This article first appeared on Hubbis.com on April 7th, 2021
Wealth management in APAC is changing fast – we need new maps to guide us
As a European living in Asia Pacific, the dynamism of this region is rarely lost on me. It is the most populous region in the world, the fastest growing, the most digitally savvy and, since 2016, also the largest market for wealth management.
Asia is by extension a great barometer, and leading indicator of, digital transformation. What is happening in Asia now – especially within digital wealth management – will come to the rest of the world over coming years.
A significant shake-up in the value chain
Looking at the Asian market today, what can we discern about the future of wealth management? Well, the traditional model of the universal, vertically integrated private bank and wealth manager is fast becoming obsolete. In Indonesia, where I live, the majority of Indonesians are more likely to consume digital wealth management services from the likes of Go-Jek, a super app, than from a dedicated wealth manager.
The fact is that the whole banking-as-a-service phenomenon, which describes how banking services get embedded into third-party distribution channels, has been playing out in Asia for many years already. The fight for customer attention (and trust), which will determine who distributes financial services, has run several rounds already and it tells us a lot about the emerging wealth landscape.
A business model perspective is essential for strategic planning
Last year, the wealth management industry spent billions on digital transformation. However, the problem was that most of these projects were taken on a tactical basis, solving specific pain points (including upgrading core wealth banking systems), without taking a holistic view of wealth managers’ strategic priorities.
What developments in the Asian markets show us is digitization drives a wedge between the distribution and manufacturing of financial services. Firms must decide on which side of the dividing line they wish to be. This requires taking a business model approach to strategic planning.
The dilemma’s are increasingly clear: aggregate demand, aggregate supply or be aggregated. That is to say, a wealth manager has to decide to use the pull of its client base to offer third party services, leverage the economies of scale of its regulated platform to allow WealthTech players like additiv to build or embed wealth management services, or to produce highly specialized services that are distributed through others.
To some extent, these are not mutually exclusive options: a bank like Standard Chartered with its Nexus BaaS platform, its crypto custody business Zodia and its neobank Mox is executing many of these strategies all at once.

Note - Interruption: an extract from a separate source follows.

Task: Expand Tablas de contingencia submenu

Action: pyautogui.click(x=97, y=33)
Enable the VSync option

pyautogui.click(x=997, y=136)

But, whether a uniform strategy or different strategies across a group, taking a business model approach to strategic planning is essential and urgent.
We need a new map
Once a private bank or asset manager decides where it wants to operate in the value chain and what business model it wishes to execute, it then needs to look at wealth management system selection. To look at systems before business models is to put the cart before the horse; a decision that will, at best, impose downstream constraints and, at worse, undermine all value creation.

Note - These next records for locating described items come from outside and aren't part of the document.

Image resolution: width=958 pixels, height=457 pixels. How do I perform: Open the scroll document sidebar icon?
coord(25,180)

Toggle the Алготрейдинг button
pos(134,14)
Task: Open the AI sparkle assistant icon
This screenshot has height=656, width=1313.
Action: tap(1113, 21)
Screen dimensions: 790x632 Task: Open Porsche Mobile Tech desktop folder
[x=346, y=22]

The challenge is to know what wealth management systems to select. Whereas wealth managers have seldom looked at system selection through a business model lens, the consultants and industry analysts that serve them have seldom done so either. This leaves a dearth of reliable research on which to base decisions.
There is one notable exception, however. A Geneva-based consultancy called aperture has recently published a new methodology for assessing wealth management software vendors based on two main criteria: technology enablement(the extent a solution enables firms to introduce technologies that can transform customer experience) and business model enablement (the extent to which a solution can enable firms to transform their business models). The methodology is called The Market Map, first applied to the wealth management market, it offers a new guide to navigate what matters in the digital age and supports vendor selection.
Optionality is key
For software solutions that offer high technology and business model enablement, the report uses the term: “transformers”. It acknowledges that selecting a transformer solution is not about buying complex technology. It’s about buying the optionality to be sure that, however competition and markets evolve, your business will be able to successfully adapt and capitalize on change.

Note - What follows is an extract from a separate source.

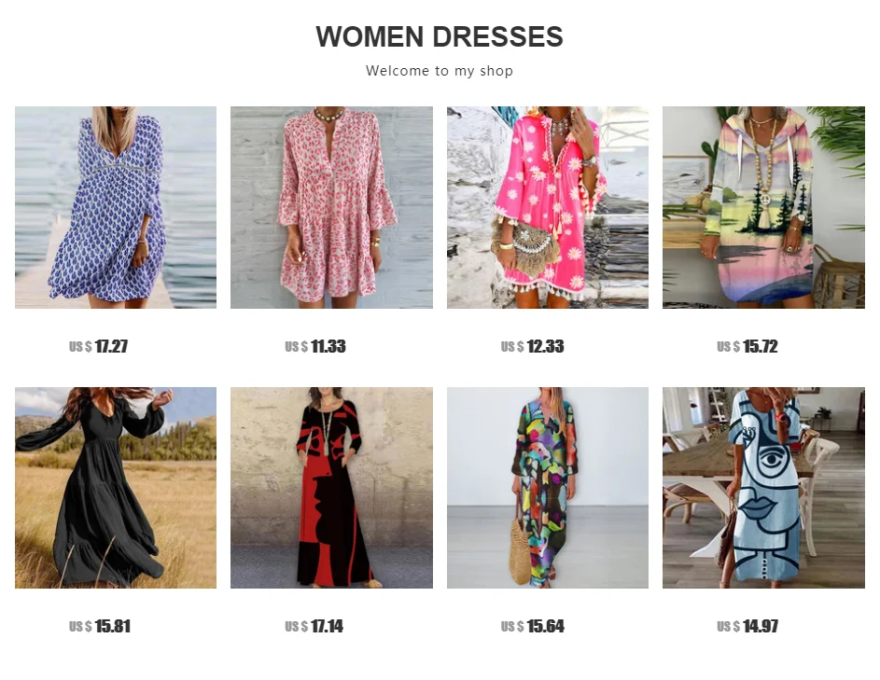Image resolution: width=880 pixels, height=680 pixels.
Task: Click the US $ 17.14 price
Action: pyautogui.click(x=314, y=626)
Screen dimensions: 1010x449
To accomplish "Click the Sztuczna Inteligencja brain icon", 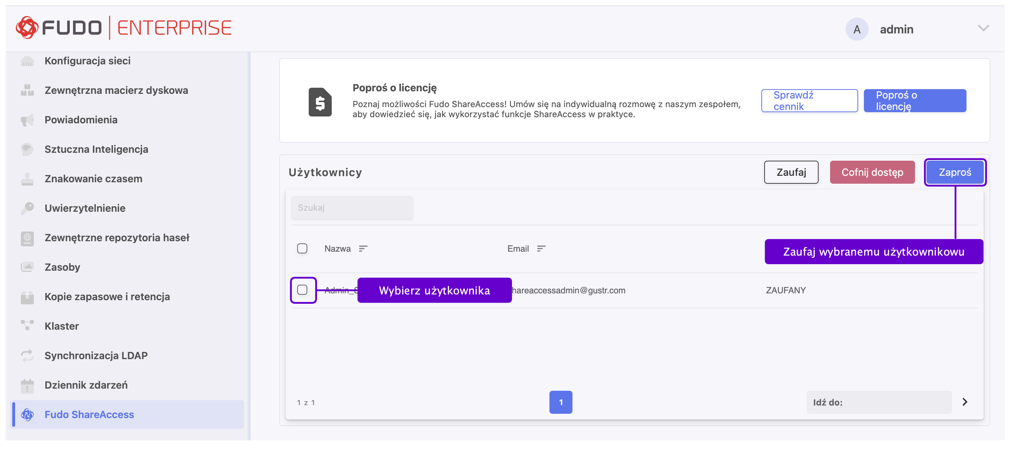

Today wealth managers may be operating in a market where customers are only demanding changes to delivery models. They may be satisfied if you just provide the same services as always, but over digital channels. But the experience from the Asian market shows that this won’t suffice for long-term competitiveness; younger demographics don’t just want digital channels, they want engaging experiences. They expect digital services to be personalized, mobile, interactive, social, seamless. They don’t expect to get standard offers, but to be introduced to customized products and services that improve their financial wellbeing. Inevitably, this means firms will need to go further than changing servicing models, they should change sourcing and operating models, too.
Ultimately, we are heading towards a much more ecosystem-based financial system. Firms, whatever role they play in the value chain, will sit within a wider network. Hence the game-changing capability that should be top of mind for every individual assessing new wealth management systems is orchestration; having a system that can handle and derive intelligence from the exponentially-growing network interactions; having a system that can pro-actively drive the digital disruption happening within financial distribution, as well as having a system that can unlock massive platform-related network effects.
Orchestration is barely discussed in most industry analyst reports, yet it is critical to success in the digital age. This is why we need new maps. And just don’t take my word for it. Just look to what is happening in Asia.